Glasgow University Amnesty International Society’s annual music fundraiser featured high-caliber local talent while raising awareness of important political and social issues. Focusing on their ongoing campaign for Glasgow University to divest from the Arms Trade, Stereo was decorated with homemade banners and posters featuring catchy slogans.
The night had a diverse selection of local musicians, some new to Jamnesty, some not. Opening with some very strong singer-songwriters, both Miléna and Natascha Adams showcased two different styles of music, jazz-pop and indie respectively; Miléna had an especially infectious stage presence that kicked off Jamnesty with a bang. With a more retro feel, The Latecomers and EMME then got the whole audience dancing with a mixture of rock & roll and soul. EMME in particular stood out, blending indie-pop with very strong vocals.
While The View From August was a departure from the other bands as they focused more on covers (in fact, it was the first time I’ve ever heard U2 and Coldplay played in Stereo), headline act Patersani finished the evening with a great rock sound that filled the venue.
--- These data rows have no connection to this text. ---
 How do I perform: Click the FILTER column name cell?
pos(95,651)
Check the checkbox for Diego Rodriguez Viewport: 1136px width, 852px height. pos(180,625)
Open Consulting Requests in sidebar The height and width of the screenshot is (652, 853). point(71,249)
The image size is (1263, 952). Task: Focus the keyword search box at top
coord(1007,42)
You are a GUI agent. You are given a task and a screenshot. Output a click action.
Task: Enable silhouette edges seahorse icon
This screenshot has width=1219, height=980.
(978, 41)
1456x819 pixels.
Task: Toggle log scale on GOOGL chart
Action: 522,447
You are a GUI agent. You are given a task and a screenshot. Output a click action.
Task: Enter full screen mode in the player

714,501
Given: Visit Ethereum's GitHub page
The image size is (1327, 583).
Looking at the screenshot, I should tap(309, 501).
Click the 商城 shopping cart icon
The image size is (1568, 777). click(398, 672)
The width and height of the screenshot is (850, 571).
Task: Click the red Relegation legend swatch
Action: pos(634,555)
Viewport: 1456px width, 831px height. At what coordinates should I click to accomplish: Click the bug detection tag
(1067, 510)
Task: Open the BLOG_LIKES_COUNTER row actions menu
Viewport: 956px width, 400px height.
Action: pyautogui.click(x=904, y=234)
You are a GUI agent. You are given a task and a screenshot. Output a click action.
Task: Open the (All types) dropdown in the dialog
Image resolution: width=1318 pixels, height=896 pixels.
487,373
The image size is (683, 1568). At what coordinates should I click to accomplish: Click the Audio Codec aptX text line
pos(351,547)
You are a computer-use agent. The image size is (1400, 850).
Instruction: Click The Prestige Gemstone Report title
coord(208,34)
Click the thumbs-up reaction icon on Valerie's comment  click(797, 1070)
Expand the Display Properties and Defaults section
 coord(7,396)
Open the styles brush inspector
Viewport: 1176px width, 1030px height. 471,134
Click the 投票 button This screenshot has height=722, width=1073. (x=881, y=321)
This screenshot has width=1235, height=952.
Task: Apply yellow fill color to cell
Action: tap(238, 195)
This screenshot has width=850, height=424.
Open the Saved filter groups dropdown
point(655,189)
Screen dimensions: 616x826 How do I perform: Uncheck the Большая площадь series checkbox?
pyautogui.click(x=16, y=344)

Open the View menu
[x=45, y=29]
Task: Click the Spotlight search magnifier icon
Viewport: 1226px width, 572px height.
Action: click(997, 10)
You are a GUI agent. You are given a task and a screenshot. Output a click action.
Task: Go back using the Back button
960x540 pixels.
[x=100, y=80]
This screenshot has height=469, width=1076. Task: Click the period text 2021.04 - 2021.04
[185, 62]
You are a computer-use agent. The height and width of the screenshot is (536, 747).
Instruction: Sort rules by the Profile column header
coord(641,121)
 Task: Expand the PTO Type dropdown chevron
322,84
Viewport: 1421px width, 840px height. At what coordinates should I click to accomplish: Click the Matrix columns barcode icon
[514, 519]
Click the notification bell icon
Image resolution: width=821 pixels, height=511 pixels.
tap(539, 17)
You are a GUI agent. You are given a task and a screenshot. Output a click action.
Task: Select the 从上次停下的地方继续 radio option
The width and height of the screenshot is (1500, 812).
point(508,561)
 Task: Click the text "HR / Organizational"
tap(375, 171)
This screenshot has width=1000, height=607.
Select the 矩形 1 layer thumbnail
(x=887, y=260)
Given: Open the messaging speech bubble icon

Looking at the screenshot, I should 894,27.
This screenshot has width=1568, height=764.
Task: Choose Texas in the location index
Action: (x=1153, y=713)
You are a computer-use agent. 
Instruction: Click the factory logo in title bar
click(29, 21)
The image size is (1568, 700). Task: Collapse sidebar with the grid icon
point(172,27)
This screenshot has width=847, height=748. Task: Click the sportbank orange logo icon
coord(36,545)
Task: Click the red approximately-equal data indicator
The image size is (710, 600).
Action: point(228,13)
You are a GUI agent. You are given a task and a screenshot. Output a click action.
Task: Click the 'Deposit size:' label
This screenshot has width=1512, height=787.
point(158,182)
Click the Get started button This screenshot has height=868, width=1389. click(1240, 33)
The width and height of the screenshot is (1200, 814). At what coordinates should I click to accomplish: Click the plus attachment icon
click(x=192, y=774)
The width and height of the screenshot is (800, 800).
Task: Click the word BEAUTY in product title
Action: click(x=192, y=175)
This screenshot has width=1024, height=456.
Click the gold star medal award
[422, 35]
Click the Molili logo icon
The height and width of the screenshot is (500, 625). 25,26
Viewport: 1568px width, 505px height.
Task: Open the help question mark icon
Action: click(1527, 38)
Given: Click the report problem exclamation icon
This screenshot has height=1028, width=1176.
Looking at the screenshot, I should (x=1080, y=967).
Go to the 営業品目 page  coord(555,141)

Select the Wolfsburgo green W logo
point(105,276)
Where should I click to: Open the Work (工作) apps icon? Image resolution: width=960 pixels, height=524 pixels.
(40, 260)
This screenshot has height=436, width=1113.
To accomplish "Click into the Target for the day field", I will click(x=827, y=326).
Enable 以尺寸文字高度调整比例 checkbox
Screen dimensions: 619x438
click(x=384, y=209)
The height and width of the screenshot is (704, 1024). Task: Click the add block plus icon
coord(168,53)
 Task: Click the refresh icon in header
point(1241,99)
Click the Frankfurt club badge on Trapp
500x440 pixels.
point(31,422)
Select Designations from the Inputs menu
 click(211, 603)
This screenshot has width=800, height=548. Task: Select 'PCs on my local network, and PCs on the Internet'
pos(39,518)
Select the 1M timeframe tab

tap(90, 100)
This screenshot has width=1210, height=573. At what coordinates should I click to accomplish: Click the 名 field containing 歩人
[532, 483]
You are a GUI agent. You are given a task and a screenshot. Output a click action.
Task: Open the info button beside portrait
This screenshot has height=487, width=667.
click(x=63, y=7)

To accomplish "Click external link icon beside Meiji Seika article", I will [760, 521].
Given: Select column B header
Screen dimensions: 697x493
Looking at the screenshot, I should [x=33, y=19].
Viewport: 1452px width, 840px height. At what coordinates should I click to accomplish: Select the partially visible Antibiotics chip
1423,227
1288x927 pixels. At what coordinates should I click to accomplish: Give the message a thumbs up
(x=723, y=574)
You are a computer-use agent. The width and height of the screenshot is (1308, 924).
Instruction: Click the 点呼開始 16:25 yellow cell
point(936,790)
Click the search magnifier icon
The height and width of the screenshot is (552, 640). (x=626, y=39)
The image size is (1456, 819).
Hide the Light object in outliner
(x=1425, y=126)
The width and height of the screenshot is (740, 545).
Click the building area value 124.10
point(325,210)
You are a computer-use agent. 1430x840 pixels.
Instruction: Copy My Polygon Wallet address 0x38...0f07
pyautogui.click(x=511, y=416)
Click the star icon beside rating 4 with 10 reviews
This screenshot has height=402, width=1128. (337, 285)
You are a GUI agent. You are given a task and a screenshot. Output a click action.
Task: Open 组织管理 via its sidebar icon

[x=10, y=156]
Following the main event, the after party was held at the more intimate Flying Duck, with a DJ set by TurnRoar, who sampled heavily from 80s classics including Toto’s ‘Africa’.
Jamnesty is predominantly an event that fundraises for Amnesty International, but it has also become a place to showcase up and coming local acts and bands. It’s a fantastic cause, and a great way to mix social activism and music. This is my third year attending, and every year I come away with a whole host of new bands to check out as well as causes to support. This year was no exception – I left the Flying Duck, glitter on my face, tunes stuck in my head, and a deeper understanding for issues surrounding human rights. But sadly, no jam.